It’s recruiting season for many school Band, Orchestra, and Choir programs. If your child hasn’t already told you that the older ensembles (an ensemble is a group of musicians performing together) came to perform for them, they probably will soon.
Katy students are lucky to have excellent award-winning music programs through Katy ISD. To have an award-winning music program means a lot of time and effort has to go into the program, both on the part of the teachers and the students and parents.
Two instruments = double the daily practice time
When your child runs home in elementary school or middle school and breathlessly states, “I want to play the trumpet in Band!” consider the following first:
- Kids get really excited after seeing cool things. It doesn’t mean that they will be committed to daily practicing.
- What will you cut from your schedule and your child’s schedule to make sure that your child can practice?
- Most piano students struggle to get adequate practice time as it is. Can your child handle two instruments with daily practicing expectations for both?
- Consider the financial investment that you’ve already made with years of piano lessons. Will you have gotten a return on your investment if you let them quit piano and start a different instrument?
- There is an additional financial commitment if you have to purchase or rent another instrument and hire another private teacher.
- Your child will be a music beginner again: Will she want to start from scratch learning a new instrument when she can already play the piano and read music?
- There are mandatory concerts and rehearsals for ensemble students that often conflict with their other activities.
- If your child joins Band and continues with Band, Marching Band will probably be a requirement in high school. Marching Band takes up portions of summer vacation and large portions of the Fall semester both during the week and on the weekends.
- There are often fundraising requirements for the students. Are you prepared to help them with fundraising?
- Lastly, do you want to hear your child practice the violin or trombone every day? Contrary to the piano (which sounds great when you press a key down, even as a beginner!) beginning instrumentalists often don’t sound so great. While they should improve with lots of practice, do you want to listen to a honking, scratchy, out of tune instrument in your house on a daily basis?
The benefits of Choir
If your child really wants to join an ensemble, have them try Choir. While there are wonderful benefits to all of the programs, here are some benefits for piano students who join Choir instead of Band or Orchestra:
- Learning to sing is easier than learning an instrument.
- You don’t have to buy another instrument! No burden of having to care for and carry an instrument around.
- Students aren’t expected to practice singing at home every day as they would be expected to practice in Band or Orchestra.
- When students learn to sing, they acquire skills that transfer wonderfully to the piano, such as a better understanding of phrases, breathing, tone, etc. In fact, many piano students around the world also learn to sing as part of their piano studies.
- There are some really fun opportunities for performing pop and musicals for Choir students.
- The Choir students also get to perform, compete, and do fun end of the year activities, similar to the Band and Orchestra kids.
- Most of the kids who sign up for Choir have not studied singing formally, so they all learn together as beginners.
- Singing in front of an audience — especially as a soloist — can really improve and increase self-confidence. It’s one thing to play an instrument in front of an audience, but to sing in front of your peers or an audience takes extra courage for many.

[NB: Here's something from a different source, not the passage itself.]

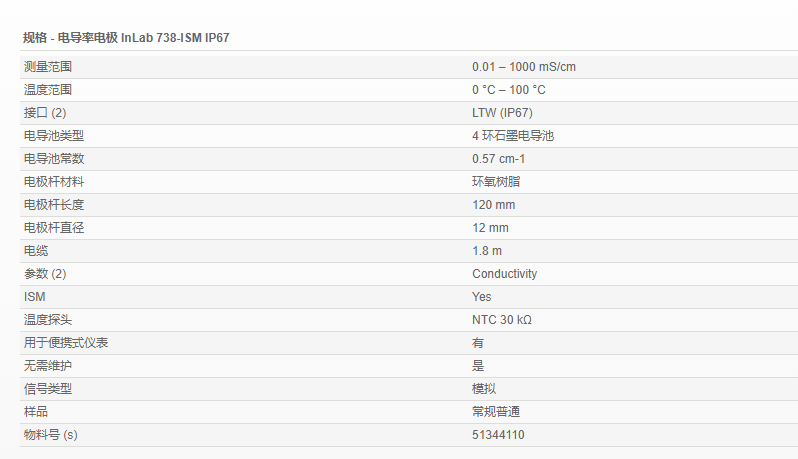The image size is (798, 459).
Task: Click the cable length value 1.8 m
Action: 487,251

- There are more opportunities to sing as adults: In the future, your child may end up singing in a church choir, singing for weddings or funerals, at a coffee shop, in a community choir, or simply singing with their own kids. There aren’t as many opportunities for former Band and Orchestra students to play their instruments as adults (do you know an adult who used to be in a middle school orchestra who still practices their cello?)

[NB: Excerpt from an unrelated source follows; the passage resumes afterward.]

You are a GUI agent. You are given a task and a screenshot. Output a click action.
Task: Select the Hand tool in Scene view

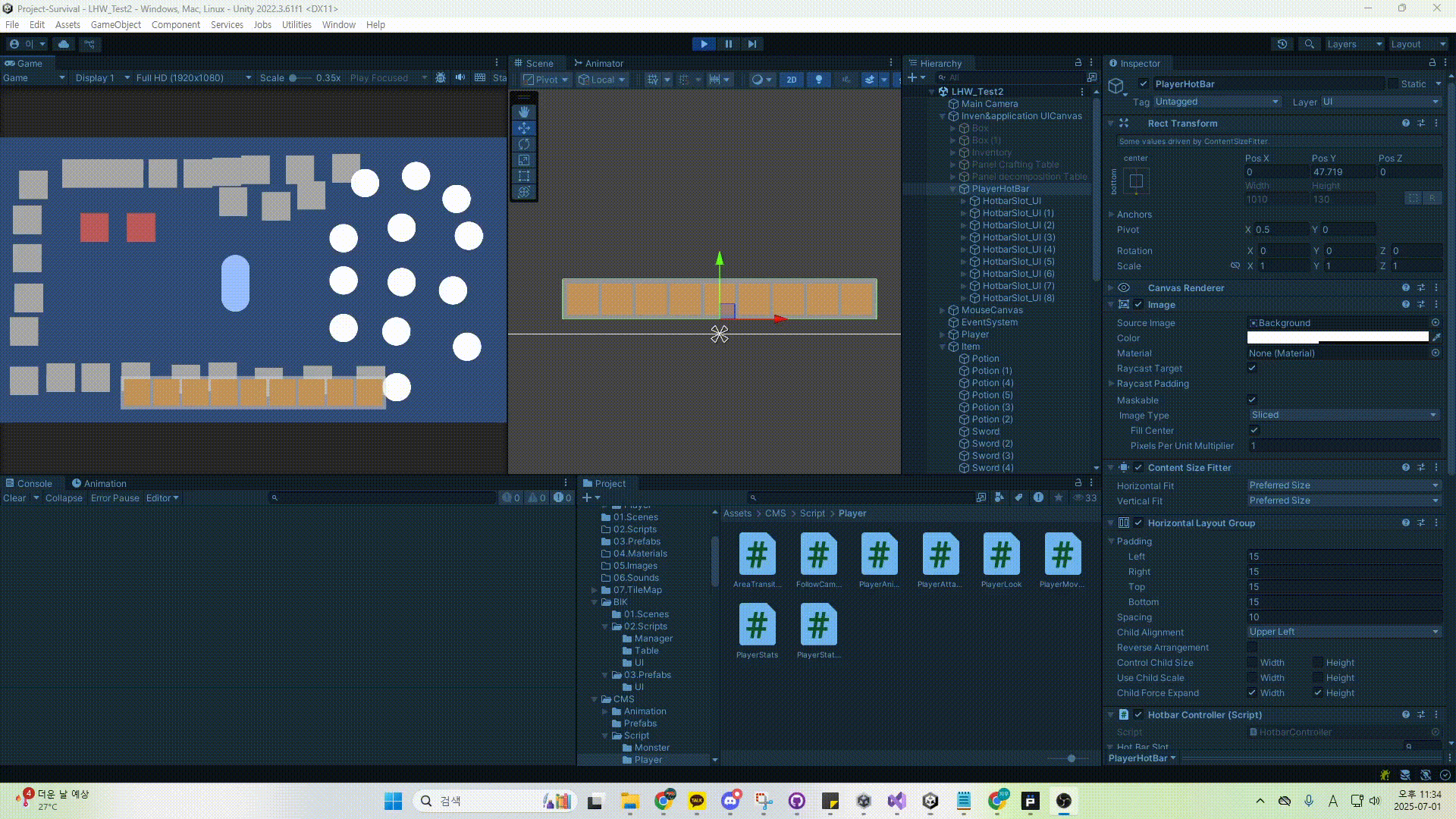(x=523, y=111)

- Your household does not have to listen to the daily gurgles and splats of a beginning instrumentalist.
Piano lessons are an investment
As a piano parent, you’ve probably already invested thousands of dollars into your child’s music education over several years. If they are in 5th, 6th, or 7th grade, that might also be the time when they really take off with their piano progress.
Some students have slow starts in piano for the first several years and then progress more quickly later on, but if they quit because they want to start a new instrument or rarely practice the piano, you’ll never know how well they might’ve been able to play.
Conclusion
Many piano teachers would probably recommend that piano students not sign up for Band, Orchestra, or Choir. It’s not because we don’t understand the reasons to join these ensembles or the benefits that they offer, but rather, we don’t want to see a student’s piano progress fall to the wayside.
While I do have piano students in a variety of the ensembles, it is my Choir students that consistently report that they love being in Choir. Choir enables students to continue with their piano studies more easily than Band or Orchestra.
Regardless of whether or not your child signs up for an ensemble, continue to support your child’s piano skill development through the years. Neither of you will regret the investment.